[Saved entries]
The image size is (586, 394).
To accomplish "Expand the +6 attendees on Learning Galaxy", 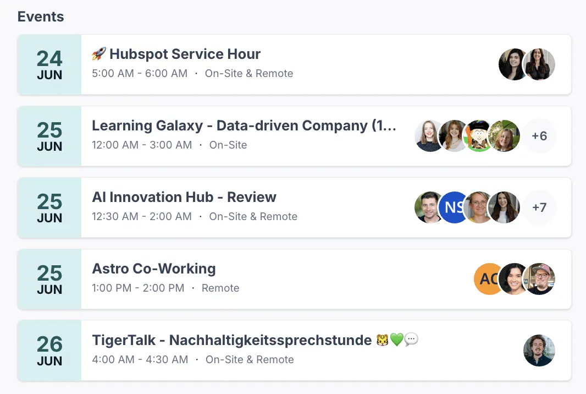I will [539, 136].
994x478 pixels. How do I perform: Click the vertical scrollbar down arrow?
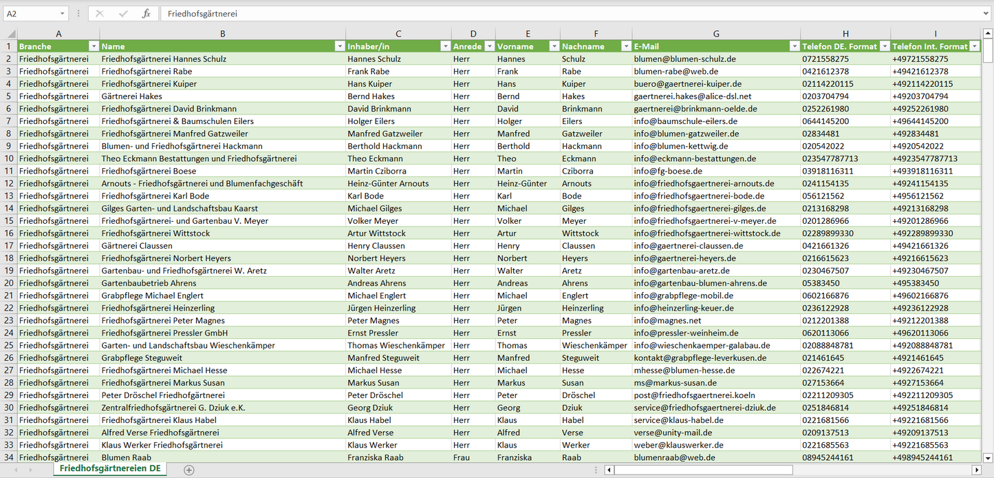pos(988,457)
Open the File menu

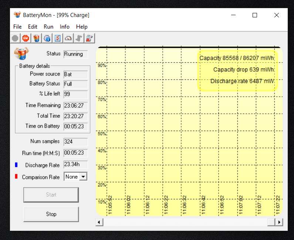(x=17, y=27)
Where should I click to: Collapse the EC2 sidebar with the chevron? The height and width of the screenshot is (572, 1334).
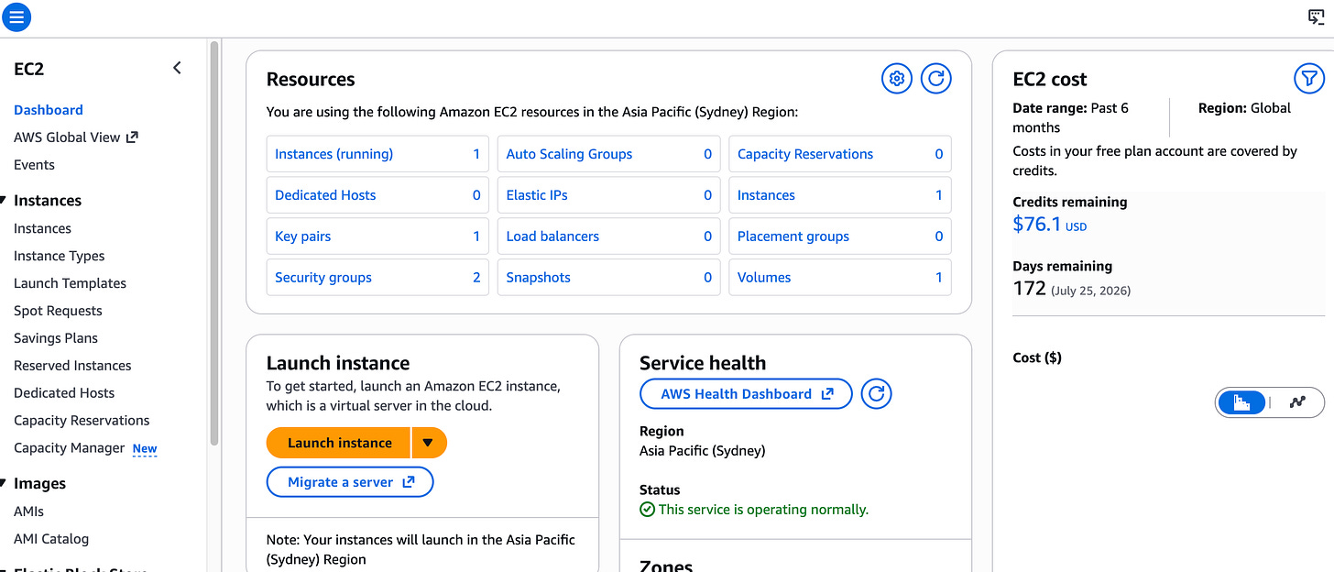click(177, 67)
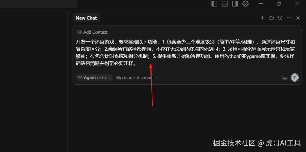Image resolution: width=306 pixels, height=152 pixels.
Task: Click inside the maze game prompt text
Action: click(x=185, y=53)
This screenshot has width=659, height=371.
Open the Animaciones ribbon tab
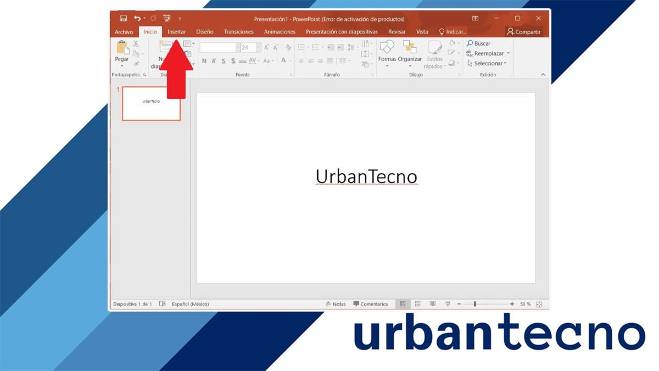279,31
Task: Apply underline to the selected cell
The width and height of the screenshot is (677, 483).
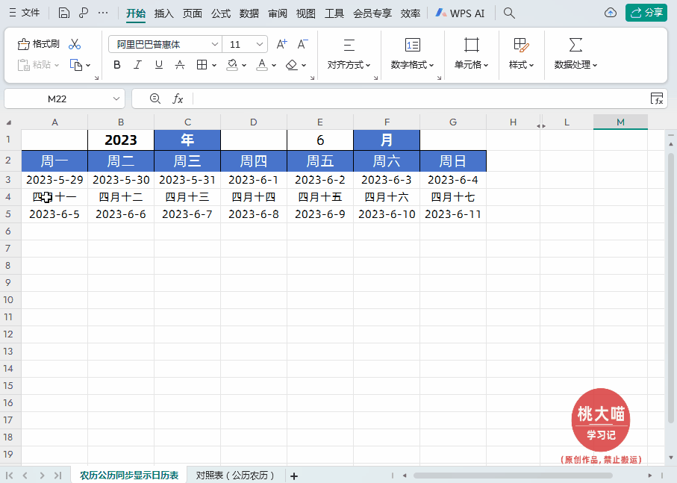Action: tap(157, 65)
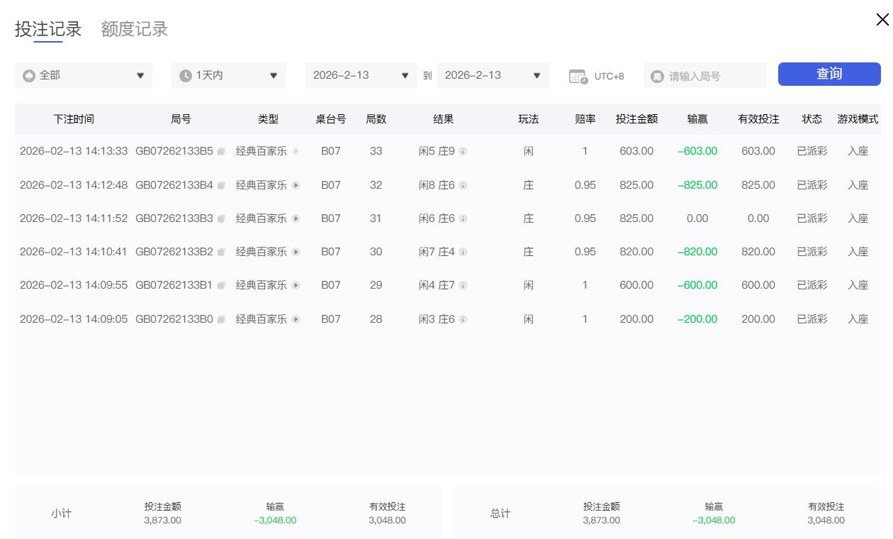Copy round number GB07262133B0
Image resolution: width=893 pixels, height=539 pixels.
[221, 320]
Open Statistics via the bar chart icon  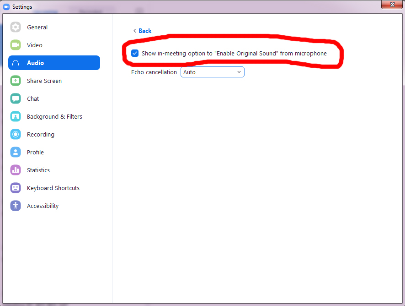[16, 170]
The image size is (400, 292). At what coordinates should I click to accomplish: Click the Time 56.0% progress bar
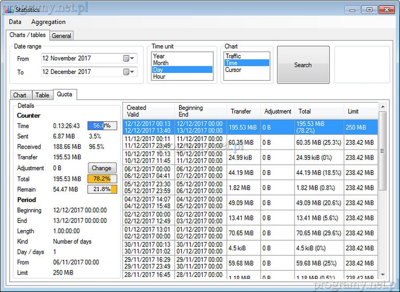pos(102,126)
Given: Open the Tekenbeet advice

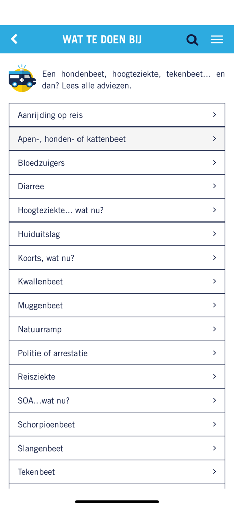Looking at the screenshot, I should click(117, 472).
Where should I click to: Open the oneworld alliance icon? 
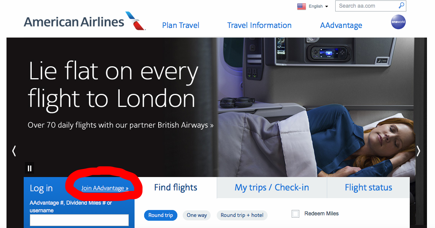tap(398, 22)
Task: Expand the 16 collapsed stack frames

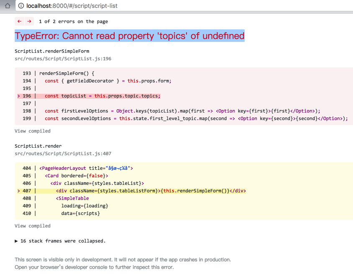Action: coord(60,241)
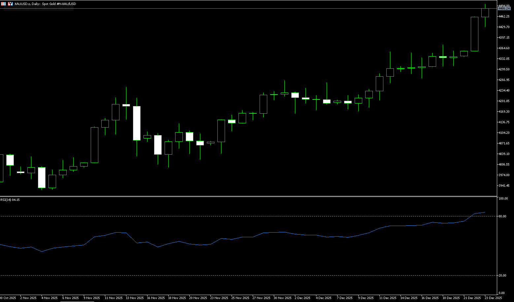Click the 100.00 label on the RSI scale
514x302 pixels.
(503, 199)
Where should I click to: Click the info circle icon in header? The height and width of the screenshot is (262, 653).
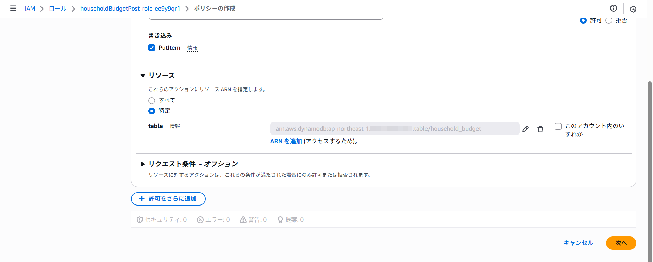[x=614, y=9]
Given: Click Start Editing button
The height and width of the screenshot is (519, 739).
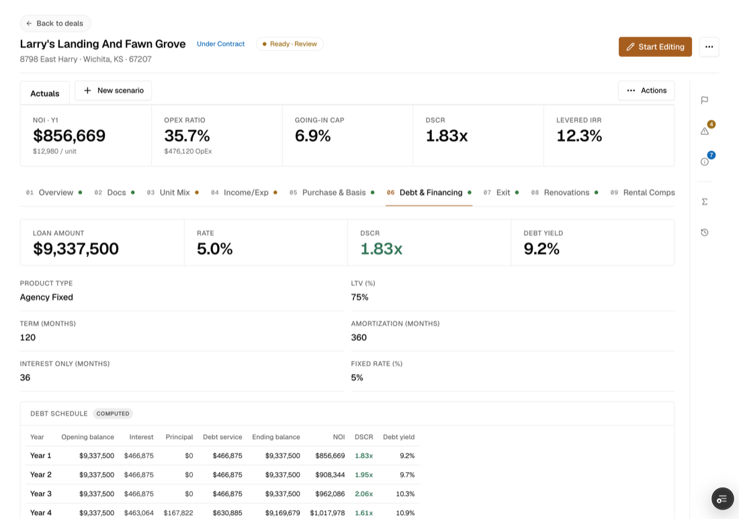Looking at the screenshot, I should click(x=655, y=46).
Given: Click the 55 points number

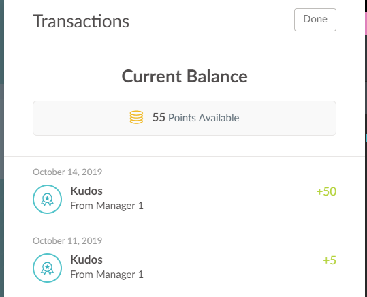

What to do: Only lines from the one holding "Where should I click to: Click" through the last line of the entries above are wanted, both ends included, each retyped exactly; no pictures.

Answer for this exercise:
Where should I click to: Click the info circle icon in header? The height and width of the screenshot is (262, 653).
[x=614, y=9]
Given: Click Start Editing button
The height and width of the screenshot is (519, 739).
Looking at the screenshot, I should click(x=655, y=46).
Given: Click the 55 points number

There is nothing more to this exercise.